Imaging-guided chest biopsies: techniques and clinical results.

Insights Imaging

Department of Radiological, Oncological and Anatomopathological Sciences, Radiology, Sapienza, University of Rome, Policlinico Umberto I, Viale Regina Elena, 324, 00161, Rome, Italy.

Published: August 2017

Background: This article aims to comprehensively describe indications, contraindications, technical aspects, diagnostic accuracy and complications of percutaneous lung biopsy.

Methods: Imaging-guided biopsy currently represents one of the predominant methods for obtaining tissue specimens in patients with lung nodules; in many cases treatment protocols are based on histological information; thus, biopsy is frequently performed, when technically feasible, or in case other techniques (such as bronchoscopy with lavage) are inconclusive.

Results: Although a coaxial system is suitable in any case, two categories of needles can be used: fine-needle aspiration biopsy (FNAB) and core-needle biopsy (CNB), with the latter demonstrated to have a slightly higher overall sensitivity, specificity and accuracy.

Conclusion: Percutaneous lung biopsy is a safe procedure even though a few complications are possible: pneumothorax, pulmonary haemorrhage and haemoptysis are common complications, while air embolism and seeding are rare, but potentially fatal complications.

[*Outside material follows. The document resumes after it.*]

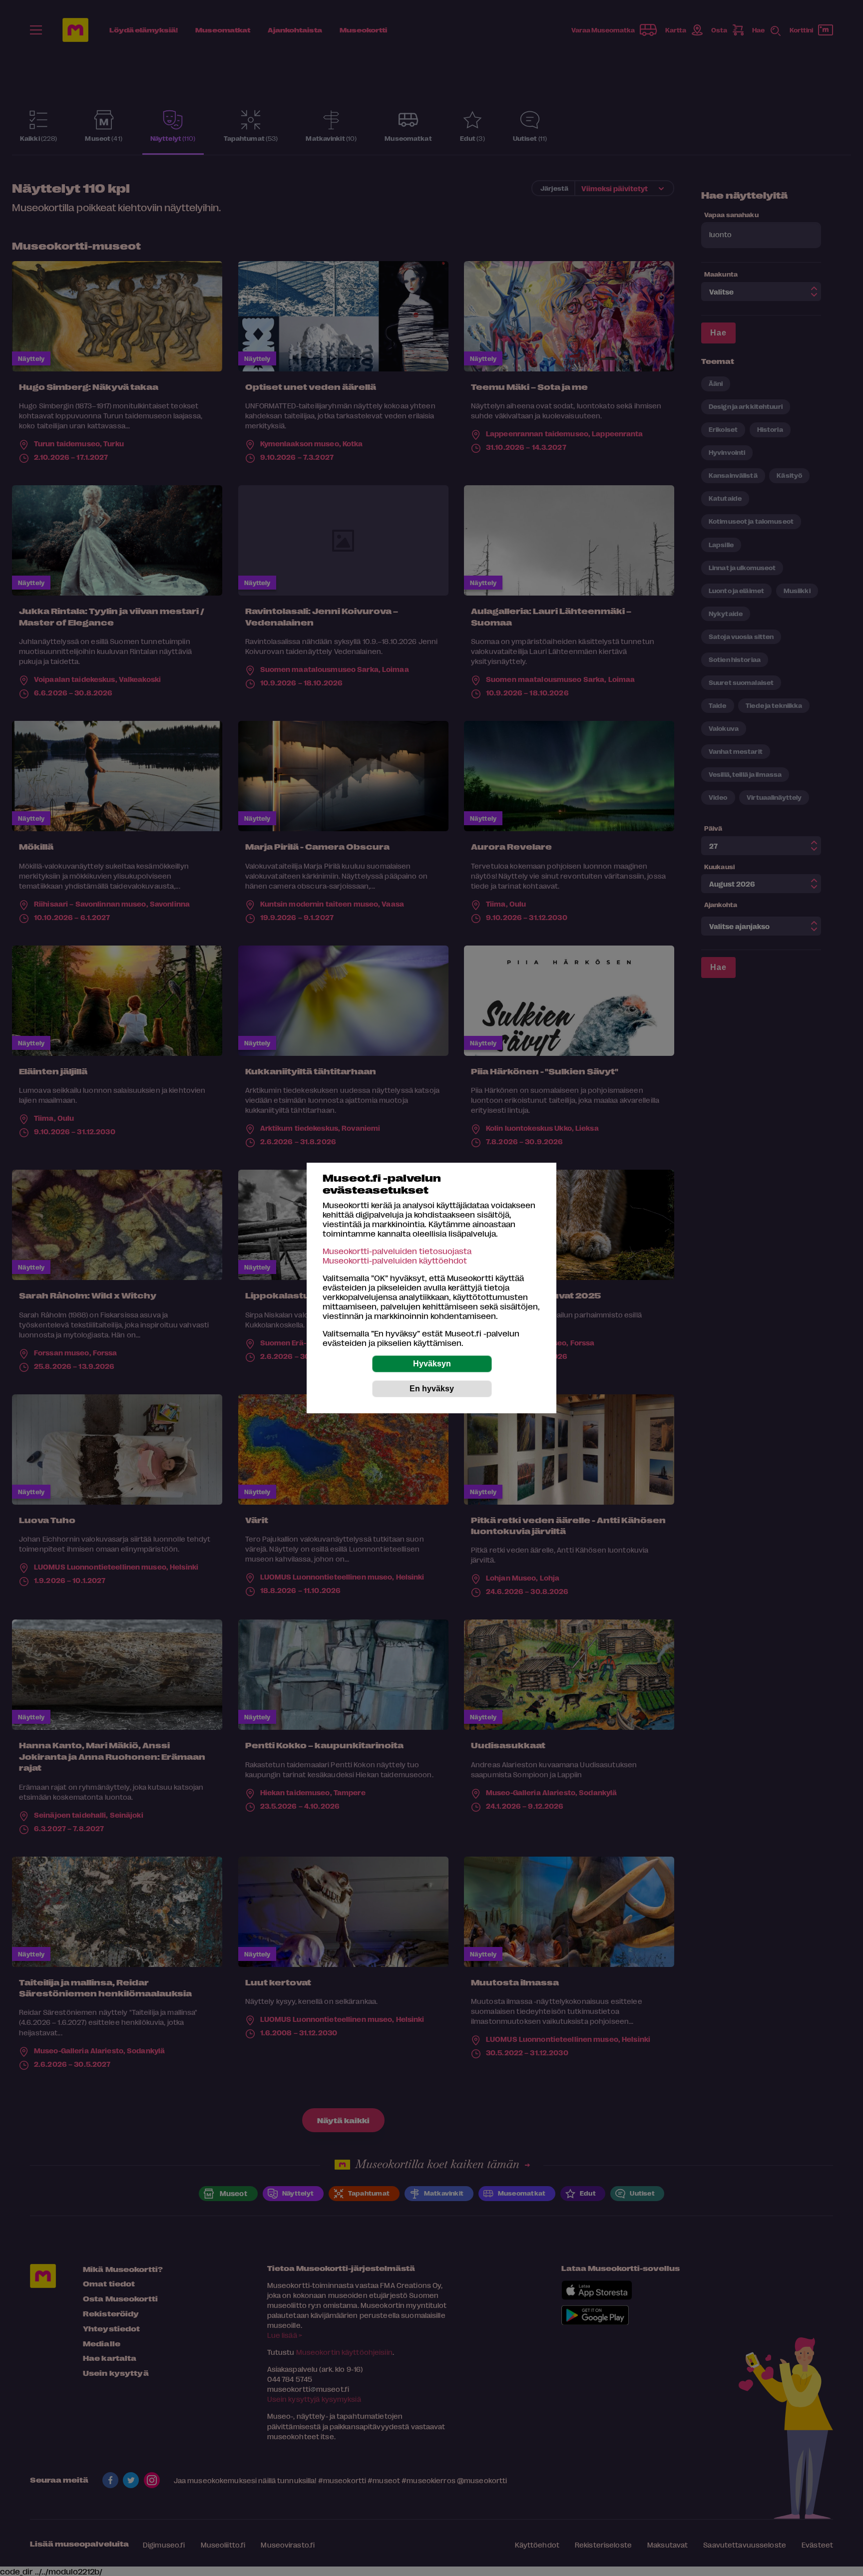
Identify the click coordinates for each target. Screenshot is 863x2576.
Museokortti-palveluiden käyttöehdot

Teaching Points: • Imaging-guided biopsy is one of the main methods to obtain lung nodule specimens. • CT has the highest accuracy for diagnosis as an imaging guide. • Compared to FNAB, CNB has a higher accuracy for diagnosis. • Pneumothorax and parenchymal pulmonary haemorrhage care the most frequent complications. • Several clinical and technical variables can affect diagnostic accuracy and patient safety.